I need add no further.

First trip of the year…well almost!

Having seen footage of rivers flowing through houses and waves too big to surf on. I have contented myself with central heating, glasses of port and Chris Yates’ excellent new book “The Lost Diary” (www.unbound.co.uk for details.) But with a day off ahead and a blue sky beckoning I hurried the children off to school and then cogitated about where to go and what to fish for over a plate of eggs on toast and a cup of coffee…or two. Outside our nine year old Labrador “Marley” (named before the film came out OK!) was skating across the decking like Bambi, in his conquest to catch the grey squirrel that was sat in the apple tree. “Pike” I rather randomly thought. Associating the icy conditions with the fact that my recently acquired old Esox slaying rod which was originally designed for salmon fishing (i think)  and a speedia reel were propped up in the corner of the hallway. The rod is named “The Monnow” and also has the name W.G Haynes and Son of Exeter emblazoned on it- so it be a local bay! In truth it could use a little tlc, but with over one hundred intermediates to re-whip it can wait a little while longer (who am I kidding?)

Decision made; I set about transferring the jumbled assortment of necessary tackle from my old canvas bag to my new creel which my daughter Kim had very kindly bought me for Christmas. I announced each item aloud as it was transferred, carefully wiping off any crusty cheese paste and furry luncheon meat as I went along. All was going well until I put my finger through a rotten banana that was lurking at the bottom of the bag! With hands washed I suddenly remembered the plastic wallet with my fishing licences in. Thankfully it was in the front pocket and I managed to retrieve it, along with a rusty old sea hook that decided in it’s last throws of usefulness to impale itself into my forefinger (size 1/0 for the technically minded.)

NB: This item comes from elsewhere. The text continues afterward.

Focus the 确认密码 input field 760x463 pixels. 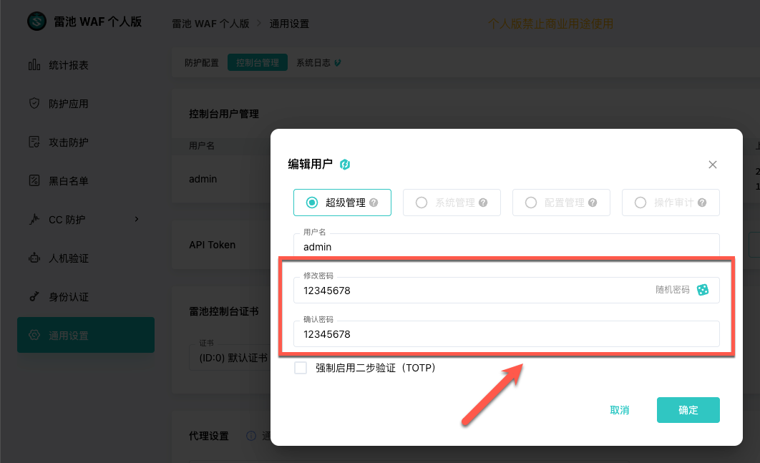click(505, 334)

With hands washed (again) to stop the fragment of decomposed mackerel from infecting me (just in case you were beginning to think I had an OCD  disorder,) I began flicking through the contents of the wallet. Old Royalty day tickets, Christchurch Angling Club, Sturminster Newton Club permits, a few day tickets for carp pools that were either now Theme Parks or Car Parks and finally countless Exeter Angling Association annual permits…ending in 2013. The realisation that it was now 2014 finally struck me. “*** it!” I thought. Now normally this wouldn’t be an issue as I can usually rely on the gratuities that I am kindly given by the customers on my mail round. This year however most of the general public have decided that as we Postie’s are now “stinking rich” with our free shares (even though we can’t sell them for a minimum of three years, by which time they will either be worthless or owned by the French- which is probably the same thing,) from Royal mail we no longer need a Christmas tip to buy our fishing permits and the odd bottles of cider and port.

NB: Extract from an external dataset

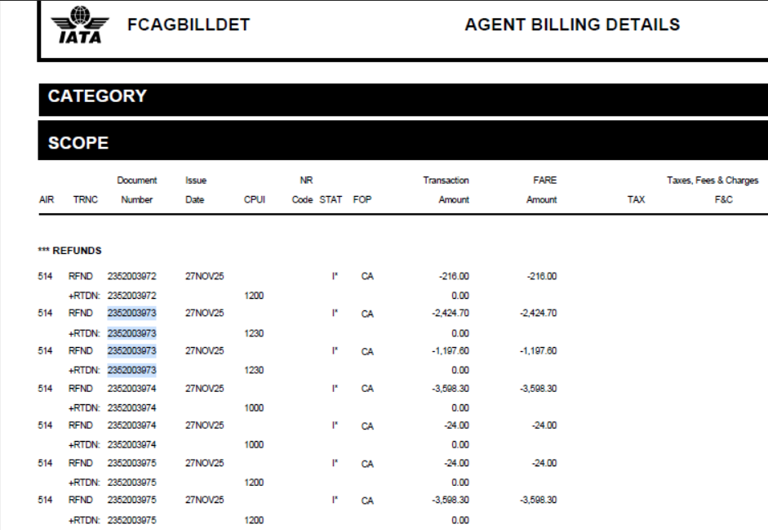Screen dimensions: 768x530
Task: Click the FARE Amount column header
Action: pyautogui.click(x=542, y=189)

Skint, I considered my options; Sell the dog on ebay? No that would take too long and I would probably get more for him at the local Chinese- I mean, who would spend a fortune on a pedigree gundog that was scared of loud noises…? Who…? You guessed it. Maybe I could raid the children’s money boxes? No they are still full of Euros and old sixpences from last time. Time to face the fact that fishing is off today’s menu. Which is a shame because I was going to christen the new hat that my wife Rae bought me for Christmas. It’s made from an old Brazilian tarpaulin (www.tarphat.co.uk) Hang on, I think I am missing a trick here. If  when you go to these links and decide to buy a book or hat could you please mention you saw the links on my blog and that I can’t afford my permits, cider or port this year and a little commission wouldn’t go amiss.

So, there it is. My first “nearly” trip of the year became my first post of the year. The next one will definitely contain the catching of a fish or two, or at the very least a glimpse of a river…please.